For too long, mental illness has been something of a hidden injustice in our country, shrouded in a completely unacceptable stigma and dangerously disregarded as a secondary issue to physical health. Yet left unaddressed, it destroys lives, separates people from each other and deepens the divisions within our society. Changing this goes right to the heart of our humanity; to the heart of the kind of country we are, the attitudes we hold and the values we share.

 

I remember the reaction when, back in 2012, Charles Walker and Kevan Jones spoke in Parliament about their own personal challenges with mental illness.
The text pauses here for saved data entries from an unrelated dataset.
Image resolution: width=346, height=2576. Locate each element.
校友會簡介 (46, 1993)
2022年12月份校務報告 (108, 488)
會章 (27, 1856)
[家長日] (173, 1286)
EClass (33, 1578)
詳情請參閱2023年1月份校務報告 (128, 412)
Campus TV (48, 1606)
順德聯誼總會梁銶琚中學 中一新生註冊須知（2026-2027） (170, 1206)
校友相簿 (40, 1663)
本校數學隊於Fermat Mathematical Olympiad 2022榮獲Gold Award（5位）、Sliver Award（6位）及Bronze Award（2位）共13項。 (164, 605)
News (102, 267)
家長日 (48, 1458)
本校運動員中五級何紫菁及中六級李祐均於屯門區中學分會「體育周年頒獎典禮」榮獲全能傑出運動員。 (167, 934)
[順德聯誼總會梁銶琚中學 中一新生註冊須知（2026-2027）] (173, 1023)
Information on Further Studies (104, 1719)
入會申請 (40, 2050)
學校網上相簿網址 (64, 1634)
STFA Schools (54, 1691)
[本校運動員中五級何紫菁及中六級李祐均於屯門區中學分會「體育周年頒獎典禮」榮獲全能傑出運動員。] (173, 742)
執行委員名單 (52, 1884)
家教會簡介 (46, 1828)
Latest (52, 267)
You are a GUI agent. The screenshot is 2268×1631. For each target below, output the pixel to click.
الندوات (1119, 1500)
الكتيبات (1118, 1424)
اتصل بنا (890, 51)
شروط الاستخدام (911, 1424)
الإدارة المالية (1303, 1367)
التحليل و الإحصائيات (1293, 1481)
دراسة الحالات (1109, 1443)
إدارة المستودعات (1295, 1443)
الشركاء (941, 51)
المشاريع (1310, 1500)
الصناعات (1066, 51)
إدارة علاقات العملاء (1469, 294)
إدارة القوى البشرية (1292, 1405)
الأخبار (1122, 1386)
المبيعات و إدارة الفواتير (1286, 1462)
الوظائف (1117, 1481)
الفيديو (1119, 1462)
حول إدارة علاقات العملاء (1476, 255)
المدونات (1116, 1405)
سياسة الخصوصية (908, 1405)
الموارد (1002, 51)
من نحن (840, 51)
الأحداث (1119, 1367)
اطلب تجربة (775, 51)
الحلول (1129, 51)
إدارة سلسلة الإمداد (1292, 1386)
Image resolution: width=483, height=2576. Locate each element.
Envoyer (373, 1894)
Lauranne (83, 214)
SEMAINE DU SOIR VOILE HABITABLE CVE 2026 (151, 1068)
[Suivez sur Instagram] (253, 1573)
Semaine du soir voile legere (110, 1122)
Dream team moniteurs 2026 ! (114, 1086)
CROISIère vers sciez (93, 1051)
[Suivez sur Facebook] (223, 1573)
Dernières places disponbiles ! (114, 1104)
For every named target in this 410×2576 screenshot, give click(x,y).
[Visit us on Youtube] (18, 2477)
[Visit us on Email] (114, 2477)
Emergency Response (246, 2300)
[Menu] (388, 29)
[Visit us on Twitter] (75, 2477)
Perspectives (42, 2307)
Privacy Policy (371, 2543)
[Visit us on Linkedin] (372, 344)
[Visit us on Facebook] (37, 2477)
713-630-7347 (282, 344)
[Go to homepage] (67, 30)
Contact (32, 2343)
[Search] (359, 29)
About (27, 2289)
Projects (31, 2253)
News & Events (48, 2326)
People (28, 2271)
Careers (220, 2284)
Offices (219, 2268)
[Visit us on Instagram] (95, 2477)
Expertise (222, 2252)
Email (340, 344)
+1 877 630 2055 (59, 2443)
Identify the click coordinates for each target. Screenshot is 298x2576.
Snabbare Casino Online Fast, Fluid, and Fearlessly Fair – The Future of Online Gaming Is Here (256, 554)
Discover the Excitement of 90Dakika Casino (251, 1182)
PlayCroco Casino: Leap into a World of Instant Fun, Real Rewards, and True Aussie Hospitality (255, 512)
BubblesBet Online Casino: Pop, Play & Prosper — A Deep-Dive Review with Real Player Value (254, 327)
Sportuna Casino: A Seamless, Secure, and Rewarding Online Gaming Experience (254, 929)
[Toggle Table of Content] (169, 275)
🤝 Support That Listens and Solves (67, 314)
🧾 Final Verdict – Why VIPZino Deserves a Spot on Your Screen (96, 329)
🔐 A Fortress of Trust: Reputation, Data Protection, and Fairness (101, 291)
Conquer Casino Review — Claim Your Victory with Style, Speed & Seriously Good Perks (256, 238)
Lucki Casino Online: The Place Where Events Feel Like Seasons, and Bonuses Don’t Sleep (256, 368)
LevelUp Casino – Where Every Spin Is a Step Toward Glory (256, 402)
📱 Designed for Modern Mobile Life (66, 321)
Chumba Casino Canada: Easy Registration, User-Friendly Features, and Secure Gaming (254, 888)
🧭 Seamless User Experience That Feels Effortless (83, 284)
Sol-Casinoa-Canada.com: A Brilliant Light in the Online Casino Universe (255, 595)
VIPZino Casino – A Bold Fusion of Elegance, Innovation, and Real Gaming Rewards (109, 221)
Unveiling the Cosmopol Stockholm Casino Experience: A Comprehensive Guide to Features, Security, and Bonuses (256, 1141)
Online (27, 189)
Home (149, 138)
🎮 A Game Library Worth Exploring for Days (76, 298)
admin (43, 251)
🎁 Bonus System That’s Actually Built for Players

The courage of those 2 MPs – Conservative and Labour – to speak out in this way, encouraged us all to put aside party differences and come together in solidarity.

 

That sense of solidarity will be essential in helping us to transform the support we offer those with mental health conditions and to defeat the stigma that makes addressing this issue so much harder than it should be. But I also believe that in a wider sense, that commitment to strengthening the bonds we share as a union of people, can be a defining part of how we meet the great challenge of our time and bring our whole country together.

 

It is by tackling the injustice and unfairness that drives us apart and by nurturing the responsibilities of citizenship that we can build that shared society – and make it the bedrock of a stronger and fairer Britain that truly does work for everyone.

 

Thank you.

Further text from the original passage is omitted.